The new policy will be widely advertised in Israel and will be transitioned into place beginning in January.  I think this new policy is very important.  If organ donation rates increase in Israel, I expect that other countries will quickly follow suit.

By the way, is it peculiar that the two countries in the world with the best organ donor systems are now Israel and Iran?

Hat tip to Dave Undis whose Lifesharers group (I am an advisor) is working on implementing a similar system in the United States.

Ray December 22, 2009 at 7:56 am

Do you get points if you’re a Palestinian, and your relatives had their organs harvested?

dearieme December 22, 2009 at 8:04 am

What about the differential impact on different races or religions? Won’t there be whining about “Human Rights”?

linda seebach December 22, 2009 at 8:58 am

Does signing a donor card count, even if for medical reasons your organs can’t be used? How about if that’s true, but you didn’t know it?
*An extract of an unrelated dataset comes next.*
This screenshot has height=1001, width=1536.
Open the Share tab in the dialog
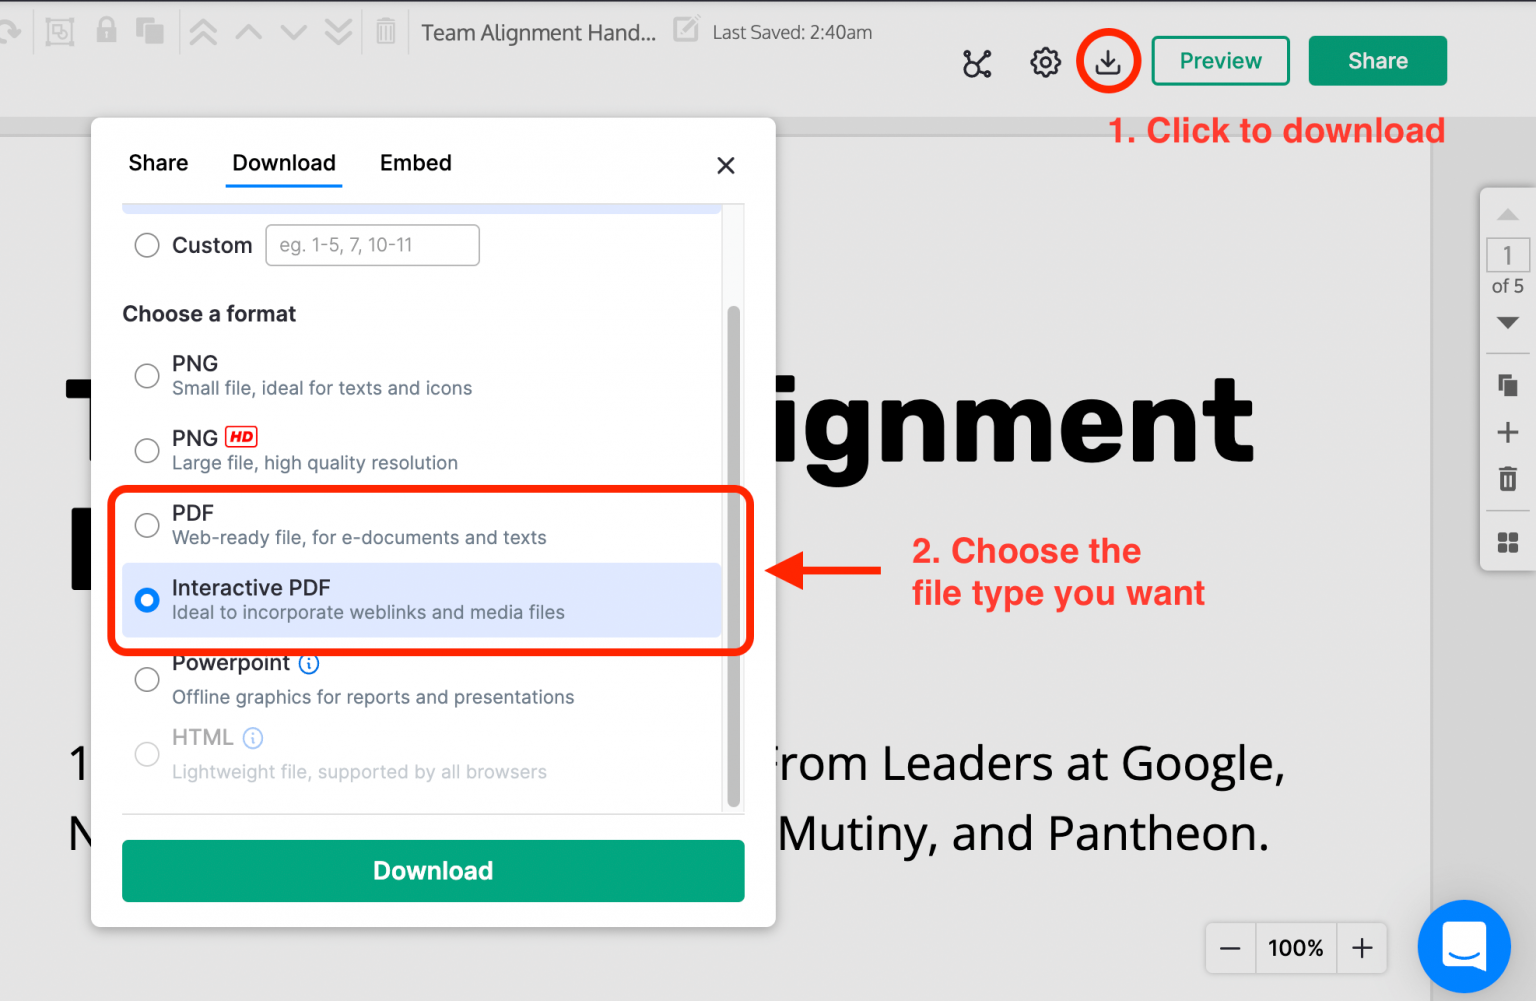(x=157, y=163)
jimi December 22, 2009 at 9:06 am

Who, exactly, is accounting for these ‘points’?
Where, exactly, are they recorded?
How, exactly, is the program financed?

Luke December 22, 2009 at 9:28 am

So, what happens if you’re a generous soul who would otherwise donate any and all of your organs, if it weren’t for a lack of proper viral screening in donated blood in the early ’80′s? If you have a blood-borne illness, your organs can’t be used as far as I know. So what happens to those people? Do you get points for being sick? And what happens if you need a new, let’s say, liver because of that illness? Now your priority is lower than someone who drank his liver away but their whole family donated kidneys. How does that work?
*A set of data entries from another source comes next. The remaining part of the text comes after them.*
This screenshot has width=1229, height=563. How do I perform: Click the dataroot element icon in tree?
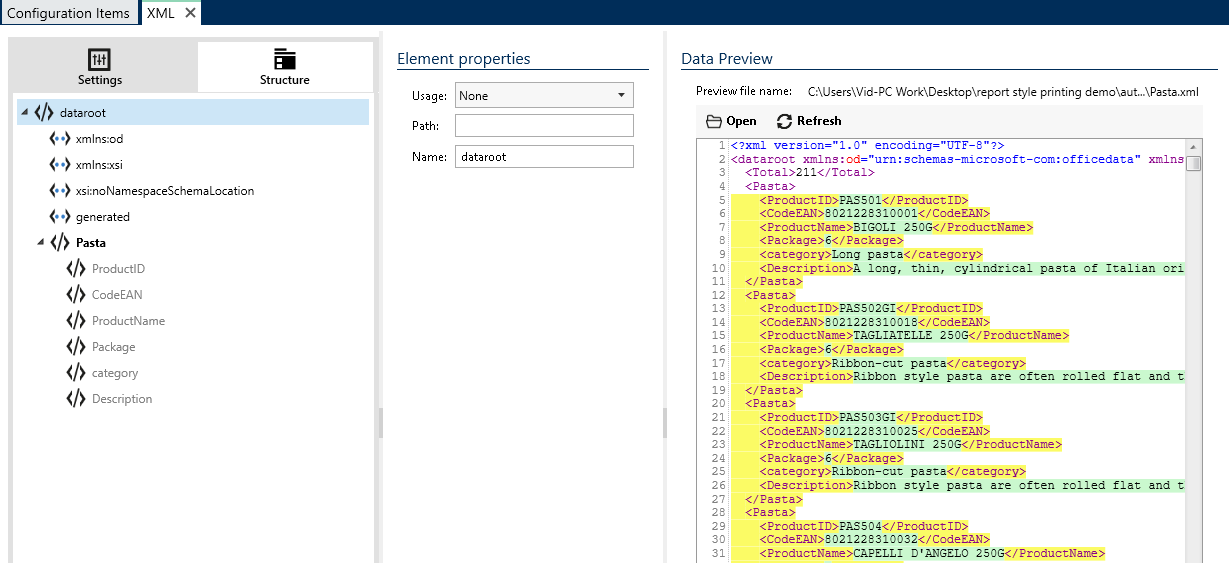pyautogui.click(x=44, y=113)
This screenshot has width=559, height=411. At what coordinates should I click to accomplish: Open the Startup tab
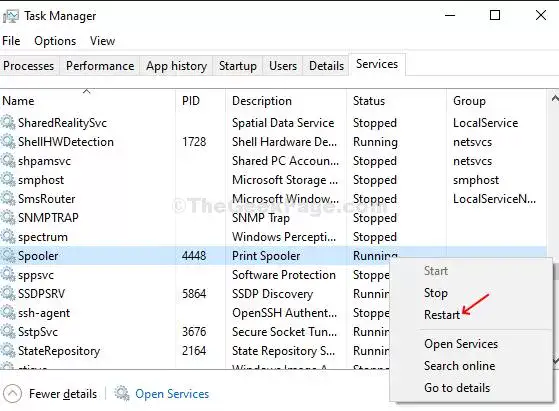point(238,66)
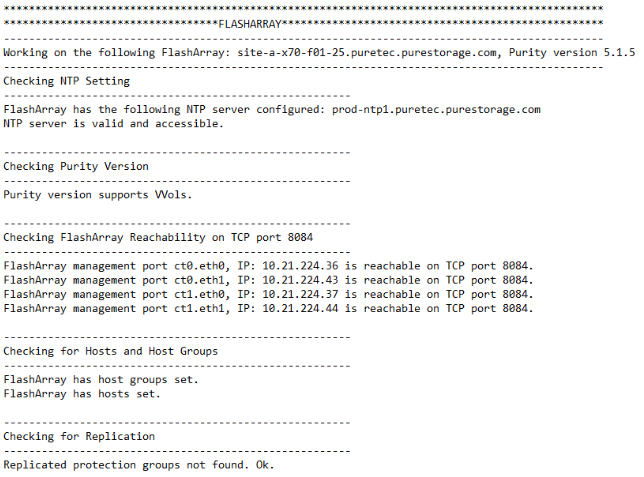Click NTP server name prod-ntp1.puretec.purestorage.com

(436, 109)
Adam Kolber December 22, 2009 at 10:22 am

For those interested, I argued for an organ donation preference system here:

http://papers.ssrn.com/sol3/papers.cfm?abstract_id=453760

Tom December 22, 2009 at 10:33 am

A couple of people are worried about religion. Is there one that does not allow you to give an organ, but does allow you to receive?

dearieme December 22, 2009 at 10:56 am

“Is there one that does not allow you to give an organ, but does allow you to receive?” I don’t know, but I have heard mutterings in Britain about some groups who seem entirely happy to receive and deeply reluctant to donate. I have no idea whether it’s true – the censorship laws that apply to everything to do with race and religion mean that I don’t expect ever to see a factual account. Many people, I guess, knowing that the truth will never be uttered by officialdom, just suspect the worst.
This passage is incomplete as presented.